A team of researchers at Massachusettes Institute of Technology (MIT) have developed a new type of robot that could be a revolution in building everything from airplanes to bridges and even massive superstructures.
BILL-E, short for Bipedal Isotropic Lattice Locomoting Explorer is developed with the vision of graduate student named Benjamin Jenett, working with Professor Neil Gershenfeld for his doctoral thesis work at MIT’s Center for Bits and Atoms looks like a small arm with a hinge at the middle that gives the robot its signature inchworm-like movement. At both ends of the robot’s arm, it includes tools called “voxels” for clamping down on structures.



Professor Gershenfeld says that “you can’t separate the robot from the structure — they work together as a system” these robots don’t require highly precise navigation systems to keep track of their position instead it uses “voxels” every time the robot takes a step onto the next voxel, it readjusts its sense of position, always in relation to the specific components that it is standing on at the moment.



Using these assembler robots large structures can be made easily like building LEGO castles which uses the block design as even with the army of robots working together never get in each other’s way.
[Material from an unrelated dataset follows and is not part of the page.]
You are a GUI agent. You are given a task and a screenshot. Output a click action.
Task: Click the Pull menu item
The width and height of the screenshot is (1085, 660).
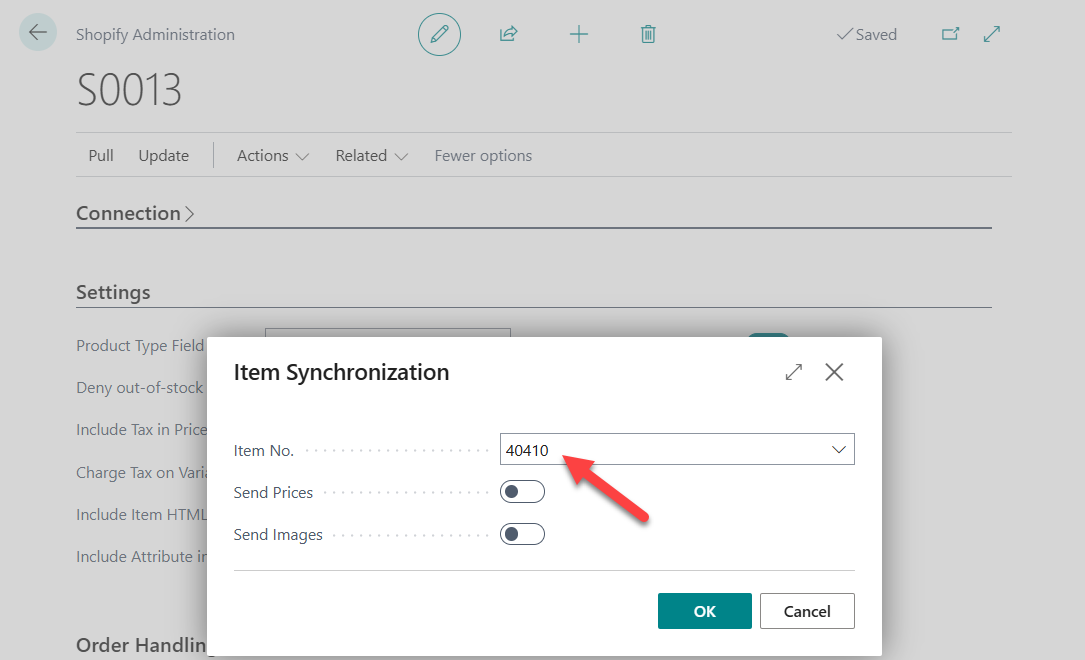[x=101, y=156]
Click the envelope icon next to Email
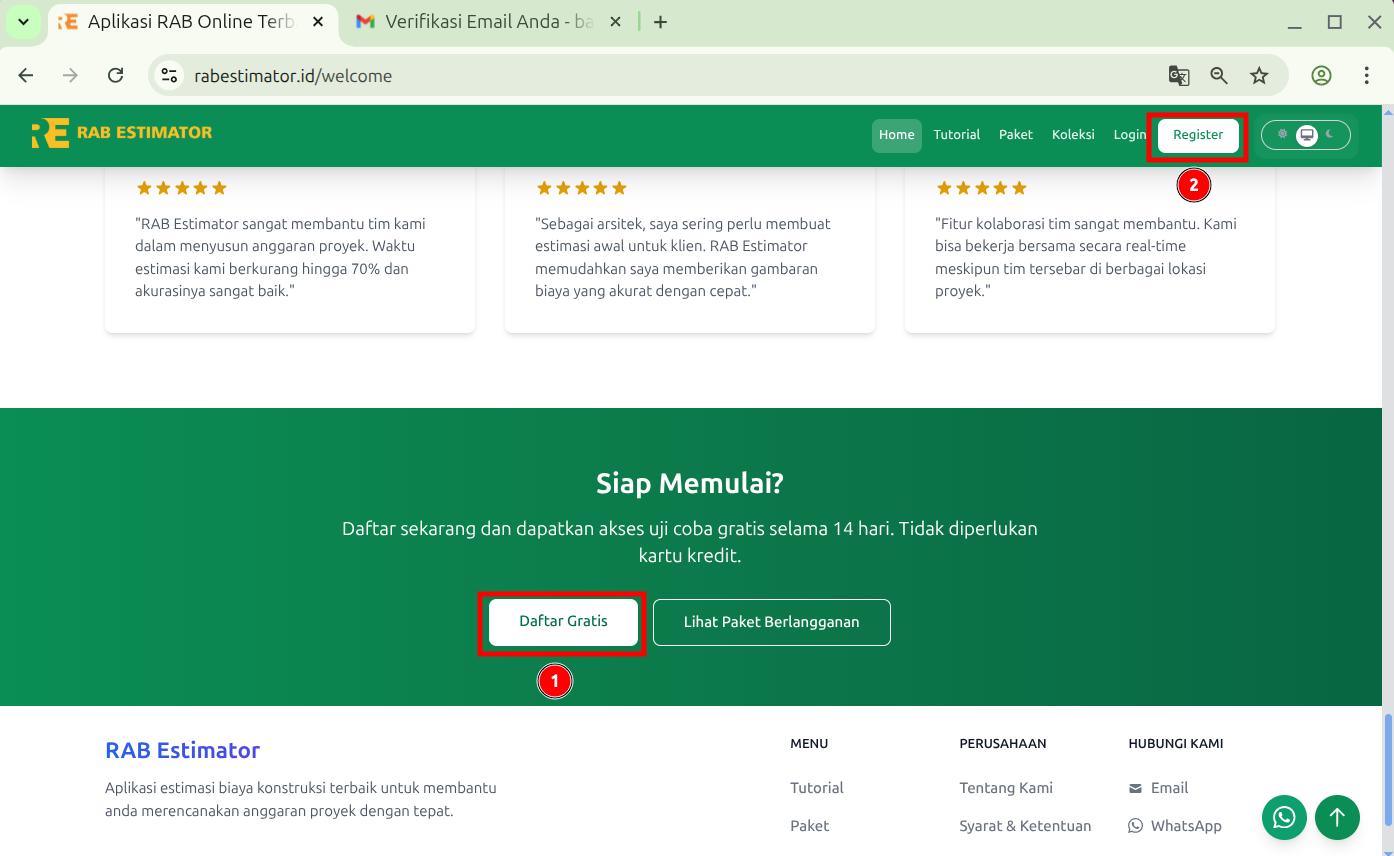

They are easy to repair and maintain if any damage occurs the damaged parts will be replaced with the new component making it as robust as the original.
This project is published in the October issue of the IEEE Robotics and Automation Letters.
It’s still a prototype and the final model will take some time since it’s a new technology but the project has received interest and financial support by heavyweights including NASA and Airbus.